(RAW RECORDS)

--------------------

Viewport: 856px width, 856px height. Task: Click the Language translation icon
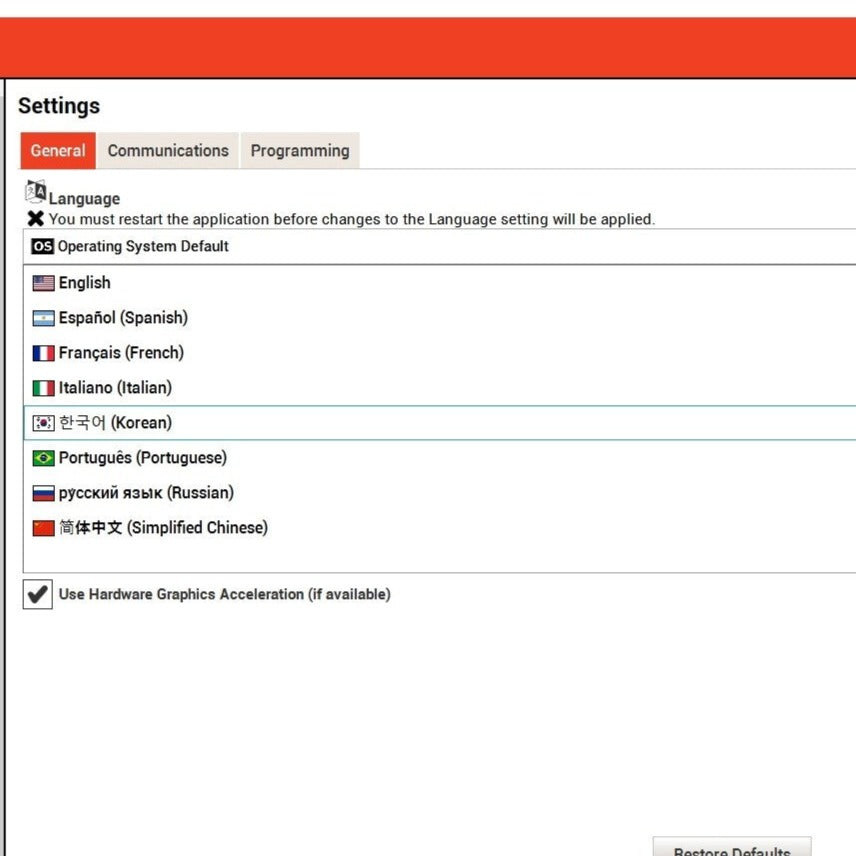click(x=36, y=191)
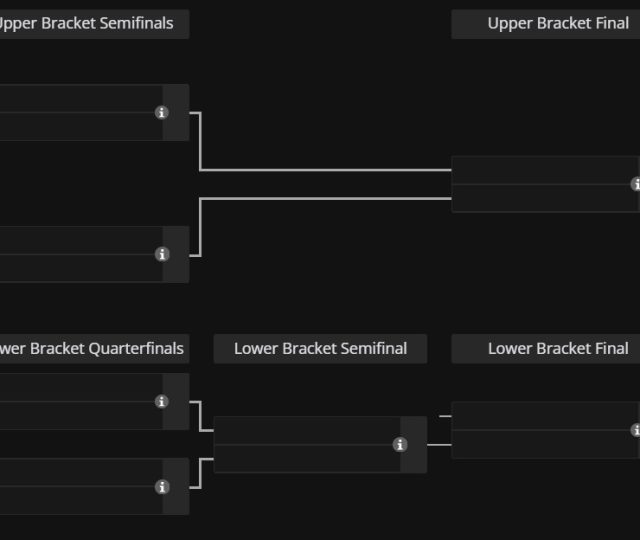Show match details for the Lower Bracket Semifinal
The width and height of the screenshot is (640, 540).
tap(400, 445)
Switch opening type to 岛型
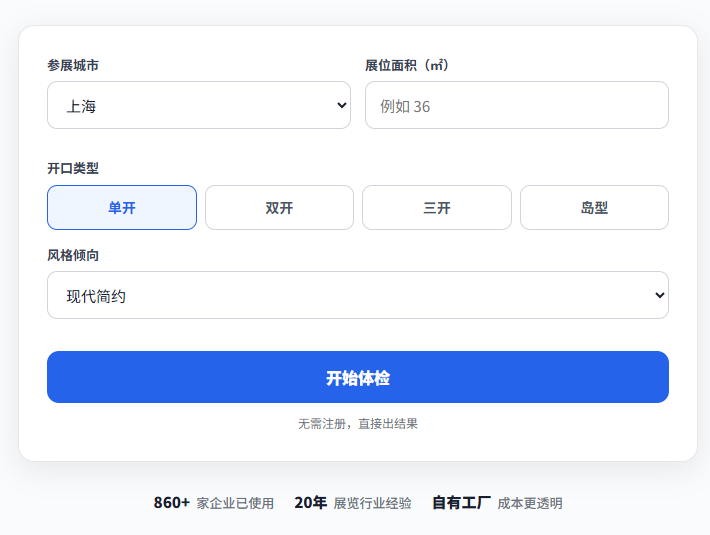710x535 pixels. [594, 208]
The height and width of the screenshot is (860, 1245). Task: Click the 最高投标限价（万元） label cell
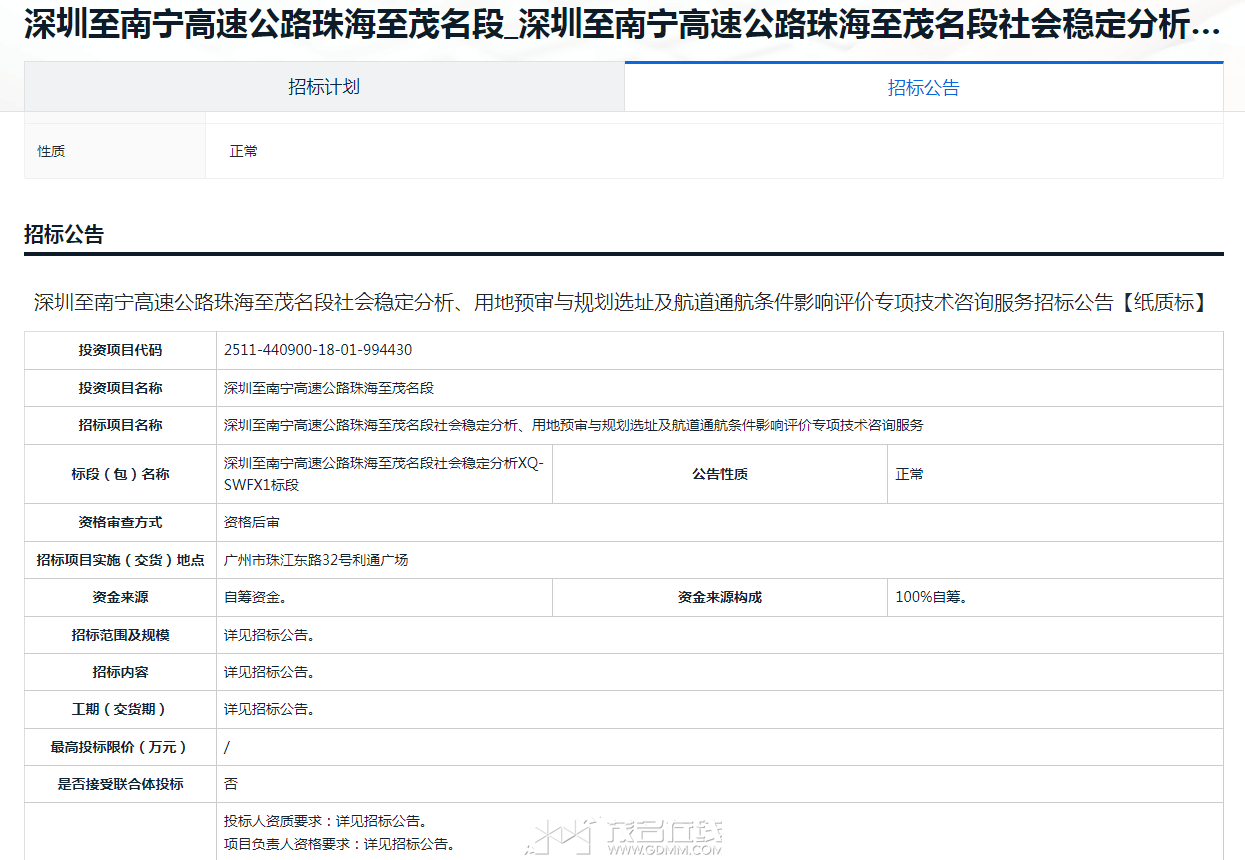pos(120,747)
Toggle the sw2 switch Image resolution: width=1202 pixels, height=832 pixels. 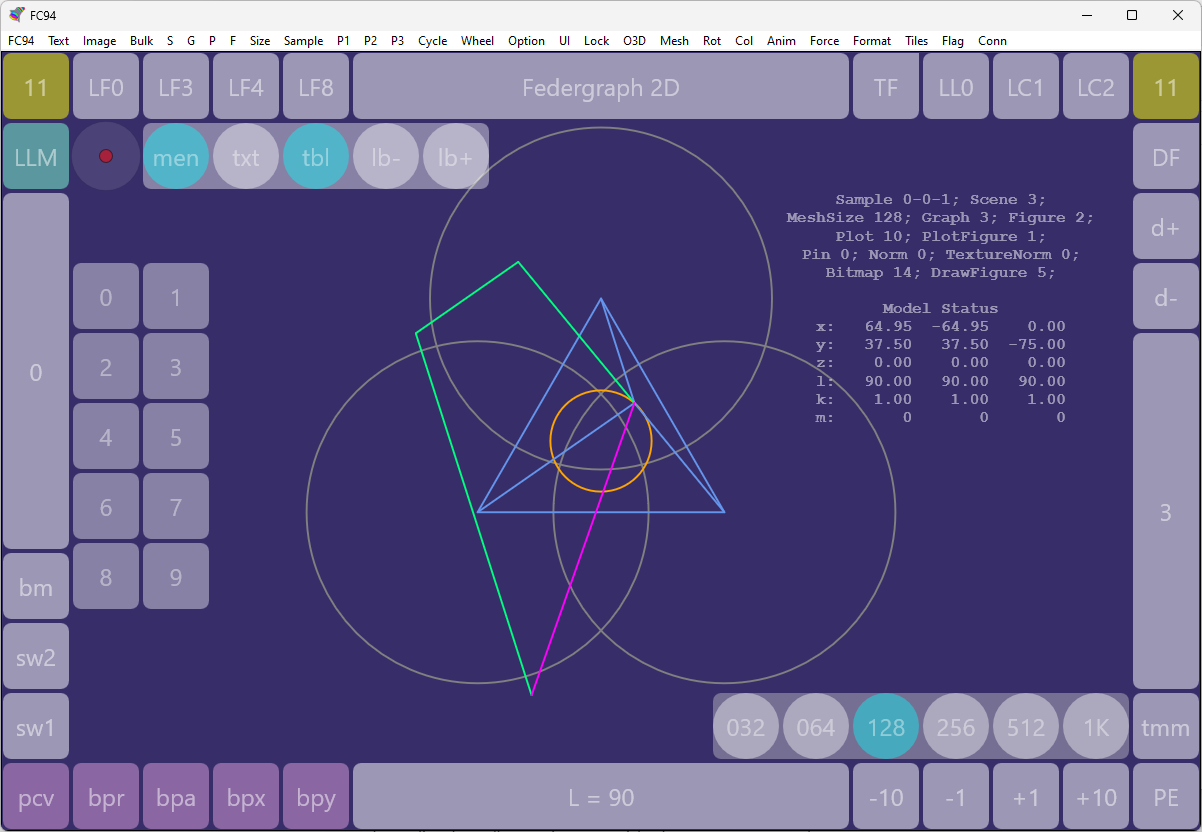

--------------------

Change "Toggle" to "Flip" in the lines starting at the one that contains "The height and" and ending at the last line. Give back only those lines, otherwise unchanged and without the pictures.

(EXERCISE RESPONSE)
The height and width of the screenshot is (860, 1245). Task: Click the 最高投标限价（万元） label cell
pos(120,747)
Flip the sw2 switch Image resolution: width=1202 pixels, height=832 pixels. 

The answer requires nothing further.